Deborah Briggs, who served as the Butler representative to the School Board for 24 years, chose not to seek re-election this spring and no Butler resident filed to run for the seat. When a vacancy on the School Board occurs, the remaining members are responsible to appoint a qualified citizen to fill the position. Zingsheim will serve until spring of 2019 when she can run to fill out the remainder of the three-year term which ends in April, 2021.

The Hamilton School Board has seven seats representing five municipalities and two at-large posts. While district voters cast ballots for all the positions, candidates must live in the communities they represent. Candidates can live anywhere in the district to qualify for the at-large positions.

Hamilton district plans for start of school

Hamilton School District students will begin classes Sept. 4. The district has compiled information to assist parents and students in preparation for the big day.


Registration – Parents are able to log in Aug. 1-10 with their Infinite Campus portals to verify and update information, pay school fees online and sign off on school forms. If you do not have an Infinite Campus parent portal, contact School phone numbers are:

  • Willow Springs Learning Center (4-year-old kindergarten), (262) 255-6190;
  • Lannon Elementary, (262) 255-6106;
  • Maple Avenue Elementary, (262) 246-4220;
  • Marcy Elementary, (262) 781-8283;
  • Woodside Elementary, (262) 820-1530;
  • Templeton Middle, (262) 246-6477; and
  • Hamilton High, (262) 246-6471.

If you are unsure of your school attendance area, call the district’s Public Information Office at (262) 246-1973 x1100.

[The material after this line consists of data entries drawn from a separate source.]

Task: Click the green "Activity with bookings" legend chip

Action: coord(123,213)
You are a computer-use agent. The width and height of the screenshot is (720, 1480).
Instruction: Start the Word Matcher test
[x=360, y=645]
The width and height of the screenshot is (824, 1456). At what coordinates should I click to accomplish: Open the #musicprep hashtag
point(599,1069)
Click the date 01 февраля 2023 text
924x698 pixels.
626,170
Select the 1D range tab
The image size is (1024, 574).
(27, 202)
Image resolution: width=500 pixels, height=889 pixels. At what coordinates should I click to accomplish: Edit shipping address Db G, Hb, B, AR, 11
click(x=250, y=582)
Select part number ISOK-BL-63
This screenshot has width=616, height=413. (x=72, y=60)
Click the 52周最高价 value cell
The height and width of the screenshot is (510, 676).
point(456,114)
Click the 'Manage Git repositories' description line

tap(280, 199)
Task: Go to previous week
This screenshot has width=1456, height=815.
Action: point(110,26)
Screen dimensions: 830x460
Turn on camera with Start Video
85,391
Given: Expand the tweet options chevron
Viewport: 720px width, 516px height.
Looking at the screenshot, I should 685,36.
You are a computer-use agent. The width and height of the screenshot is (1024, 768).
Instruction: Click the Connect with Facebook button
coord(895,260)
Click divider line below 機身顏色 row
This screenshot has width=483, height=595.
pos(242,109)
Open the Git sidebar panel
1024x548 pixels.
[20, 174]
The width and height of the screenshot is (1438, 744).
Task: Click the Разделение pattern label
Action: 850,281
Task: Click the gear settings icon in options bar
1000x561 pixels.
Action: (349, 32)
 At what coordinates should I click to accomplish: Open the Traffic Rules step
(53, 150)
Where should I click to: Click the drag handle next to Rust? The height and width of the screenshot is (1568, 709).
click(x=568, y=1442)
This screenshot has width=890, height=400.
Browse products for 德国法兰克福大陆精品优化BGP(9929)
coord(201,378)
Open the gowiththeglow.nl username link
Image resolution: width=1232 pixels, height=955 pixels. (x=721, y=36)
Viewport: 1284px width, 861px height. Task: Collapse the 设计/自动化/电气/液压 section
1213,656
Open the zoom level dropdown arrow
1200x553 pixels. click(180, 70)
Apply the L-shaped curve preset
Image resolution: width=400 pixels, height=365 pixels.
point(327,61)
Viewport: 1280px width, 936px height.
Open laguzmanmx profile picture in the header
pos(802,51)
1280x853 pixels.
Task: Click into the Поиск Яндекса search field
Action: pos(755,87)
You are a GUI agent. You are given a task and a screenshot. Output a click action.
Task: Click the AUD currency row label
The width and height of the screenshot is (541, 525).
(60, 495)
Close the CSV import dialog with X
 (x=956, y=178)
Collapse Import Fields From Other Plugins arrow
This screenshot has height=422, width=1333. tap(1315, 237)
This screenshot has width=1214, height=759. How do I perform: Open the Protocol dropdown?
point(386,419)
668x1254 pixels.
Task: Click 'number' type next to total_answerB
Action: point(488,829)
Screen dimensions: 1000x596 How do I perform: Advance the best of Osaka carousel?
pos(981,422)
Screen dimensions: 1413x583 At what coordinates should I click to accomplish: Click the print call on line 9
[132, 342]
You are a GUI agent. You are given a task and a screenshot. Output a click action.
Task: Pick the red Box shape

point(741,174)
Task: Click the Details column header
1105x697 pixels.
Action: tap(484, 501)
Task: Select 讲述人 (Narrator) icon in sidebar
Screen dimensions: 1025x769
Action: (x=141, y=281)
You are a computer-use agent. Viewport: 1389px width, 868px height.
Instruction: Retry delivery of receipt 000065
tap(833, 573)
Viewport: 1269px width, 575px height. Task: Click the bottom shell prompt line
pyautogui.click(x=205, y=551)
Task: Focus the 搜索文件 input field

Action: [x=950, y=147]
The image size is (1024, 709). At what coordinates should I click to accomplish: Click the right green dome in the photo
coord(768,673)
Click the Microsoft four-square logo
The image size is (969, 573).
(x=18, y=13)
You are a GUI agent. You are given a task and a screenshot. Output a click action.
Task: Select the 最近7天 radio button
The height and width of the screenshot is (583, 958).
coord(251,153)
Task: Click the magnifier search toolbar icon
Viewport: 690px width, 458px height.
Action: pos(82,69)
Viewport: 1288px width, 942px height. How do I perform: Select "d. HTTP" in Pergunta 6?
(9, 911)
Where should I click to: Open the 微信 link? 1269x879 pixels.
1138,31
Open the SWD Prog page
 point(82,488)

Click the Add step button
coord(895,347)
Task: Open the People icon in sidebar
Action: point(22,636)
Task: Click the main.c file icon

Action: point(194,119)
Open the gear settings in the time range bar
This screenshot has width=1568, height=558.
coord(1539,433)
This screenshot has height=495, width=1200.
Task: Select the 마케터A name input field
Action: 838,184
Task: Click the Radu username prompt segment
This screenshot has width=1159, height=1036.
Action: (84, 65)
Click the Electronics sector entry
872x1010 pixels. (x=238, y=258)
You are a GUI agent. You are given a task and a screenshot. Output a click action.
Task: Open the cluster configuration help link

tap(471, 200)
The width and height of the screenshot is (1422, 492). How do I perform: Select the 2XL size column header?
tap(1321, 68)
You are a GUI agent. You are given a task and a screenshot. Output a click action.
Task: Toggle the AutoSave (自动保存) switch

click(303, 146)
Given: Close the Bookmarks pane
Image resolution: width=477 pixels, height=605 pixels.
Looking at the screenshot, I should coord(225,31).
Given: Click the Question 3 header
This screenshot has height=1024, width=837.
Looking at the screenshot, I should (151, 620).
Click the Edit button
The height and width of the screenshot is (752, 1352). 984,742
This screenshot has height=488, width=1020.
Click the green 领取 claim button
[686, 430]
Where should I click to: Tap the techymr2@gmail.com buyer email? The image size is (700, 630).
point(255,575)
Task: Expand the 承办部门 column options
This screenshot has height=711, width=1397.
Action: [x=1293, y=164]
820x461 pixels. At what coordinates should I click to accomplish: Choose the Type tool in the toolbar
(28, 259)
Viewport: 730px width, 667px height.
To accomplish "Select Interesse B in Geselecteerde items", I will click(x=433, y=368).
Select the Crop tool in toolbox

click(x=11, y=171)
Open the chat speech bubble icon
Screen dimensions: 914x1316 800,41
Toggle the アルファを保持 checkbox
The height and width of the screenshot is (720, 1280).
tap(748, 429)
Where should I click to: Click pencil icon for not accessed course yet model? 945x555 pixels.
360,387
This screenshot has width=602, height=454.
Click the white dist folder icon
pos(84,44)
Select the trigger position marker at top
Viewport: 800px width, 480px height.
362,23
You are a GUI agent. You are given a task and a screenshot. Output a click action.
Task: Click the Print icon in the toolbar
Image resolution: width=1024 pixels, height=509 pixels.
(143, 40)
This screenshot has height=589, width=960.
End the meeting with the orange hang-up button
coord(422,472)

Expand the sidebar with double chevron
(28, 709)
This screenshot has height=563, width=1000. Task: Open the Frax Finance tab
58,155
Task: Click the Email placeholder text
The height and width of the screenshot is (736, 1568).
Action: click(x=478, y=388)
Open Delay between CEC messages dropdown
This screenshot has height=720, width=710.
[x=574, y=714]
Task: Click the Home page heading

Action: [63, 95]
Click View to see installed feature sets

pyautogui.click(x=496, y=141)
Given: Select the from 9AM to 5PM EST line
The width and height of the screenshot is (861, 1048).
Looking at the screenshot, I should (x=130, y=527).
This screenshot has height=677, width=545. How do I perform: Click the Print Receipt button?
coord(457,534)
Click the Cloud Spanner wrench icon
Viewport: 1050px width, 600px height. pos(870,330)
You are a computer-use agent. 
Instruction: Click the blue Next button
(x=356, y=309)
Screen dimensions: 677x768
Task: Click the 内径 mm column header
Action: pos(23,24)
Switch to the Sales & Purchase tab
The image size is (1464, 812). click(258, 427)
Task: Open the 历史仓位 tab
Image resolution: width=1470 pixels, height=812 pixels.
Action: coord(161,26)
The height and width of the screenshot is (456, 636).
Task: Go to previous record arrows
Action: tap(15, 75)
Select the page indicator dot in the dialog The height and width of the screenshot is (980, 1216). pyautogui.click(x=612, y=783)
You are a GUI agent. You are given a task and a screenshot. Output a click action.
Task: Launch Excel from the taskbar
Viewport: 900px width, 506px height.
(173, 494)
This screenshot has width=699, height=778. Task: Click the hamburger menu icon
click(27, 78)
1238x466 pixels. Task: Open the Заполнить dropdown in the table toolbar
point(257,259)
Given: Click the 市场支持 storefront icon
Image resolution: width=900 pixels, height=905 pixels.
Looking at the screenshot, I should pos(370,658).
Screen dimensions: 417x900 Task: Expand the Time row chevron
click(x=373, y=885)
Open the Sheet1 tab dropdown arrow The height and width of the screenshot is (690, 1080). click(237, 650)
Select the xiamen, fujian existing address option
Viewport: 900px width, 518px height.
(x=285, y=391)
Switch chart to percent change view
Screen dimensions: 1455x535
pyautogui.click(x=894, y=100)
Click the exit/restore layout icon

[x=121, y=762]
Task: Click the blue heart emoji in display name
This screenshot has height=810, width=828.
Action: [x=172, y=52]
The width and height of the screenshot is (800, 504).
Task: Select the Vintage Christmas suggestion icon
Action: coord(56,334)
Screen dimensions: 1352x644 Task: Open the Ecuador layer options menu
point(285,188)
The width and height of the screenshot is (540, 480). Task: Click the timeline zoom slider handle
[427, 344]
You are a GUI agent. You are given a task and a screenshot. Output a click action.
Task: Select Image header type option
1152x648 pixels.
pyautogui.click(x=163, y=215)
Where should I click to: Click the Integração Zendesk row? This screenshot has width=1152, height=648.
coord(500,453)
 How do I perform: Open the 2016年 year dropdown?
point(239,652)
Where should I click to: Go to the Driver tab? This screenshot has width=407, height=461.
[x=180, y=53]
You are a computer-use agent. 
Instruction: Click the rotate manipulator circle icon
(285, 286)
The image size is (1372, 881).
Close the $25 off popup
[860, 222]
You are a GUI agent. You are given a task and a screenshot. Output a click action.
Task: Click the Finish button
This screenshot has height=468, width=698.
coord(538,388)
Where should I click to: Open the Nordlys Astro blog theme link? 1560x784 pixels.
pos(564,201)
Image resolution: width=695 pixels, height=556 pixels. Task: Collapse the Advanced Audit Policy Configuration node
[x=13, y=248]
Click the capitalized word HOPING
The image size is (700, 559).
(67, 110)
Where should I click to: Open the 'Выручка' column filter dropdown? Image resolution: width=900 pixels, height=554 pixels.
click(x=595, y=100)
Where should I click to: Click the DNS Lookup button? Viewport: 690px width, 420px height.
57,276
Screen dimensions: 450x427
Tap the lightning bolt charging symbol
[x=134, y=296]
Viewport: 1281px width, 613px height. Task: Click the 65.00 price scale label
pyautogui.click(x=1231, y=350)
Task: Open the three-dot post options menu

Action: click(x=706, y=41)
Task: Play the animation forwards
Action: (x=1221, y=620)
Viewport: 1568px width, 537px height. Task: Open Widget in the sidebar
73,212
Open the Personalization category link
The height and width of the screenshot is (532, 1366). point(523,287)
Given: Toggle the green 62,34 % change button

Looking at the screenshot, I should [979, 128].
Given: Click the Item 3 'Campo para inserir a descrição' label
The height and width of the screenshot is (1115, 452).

Kindergarten — The district offers kindergarten programs for students who are four and five years old. The program for 4-year-olds is at Willow Spring Learning Center, and the program for 5-year-olds is at neighborhood elementary schools.

To be eligible for the optional 4-year-old kindergarten (4K) program, a child must be four years old by Sept. 1. The program runs a half day — an 8:45-11:15 a.m. morning session and 12:30-3 p.m. afternoon session. Willow Springs Learning Center will have a brief 4K bus orientation Aug. 23 to familiarize students with riding the bus. School buses will pick up 4K students and parents at their elementary school (Lannon, Maple Avenue, Marcy or Woodside) and travel to Willow Springs. Classes at Willow Springs begin Sept. 7. The school will hold Jump Start to 4K family conferences Sept. 4, 5 and 6 with students and parents. There will be no classes for Willow Springs students on Nov. 16 and March 15.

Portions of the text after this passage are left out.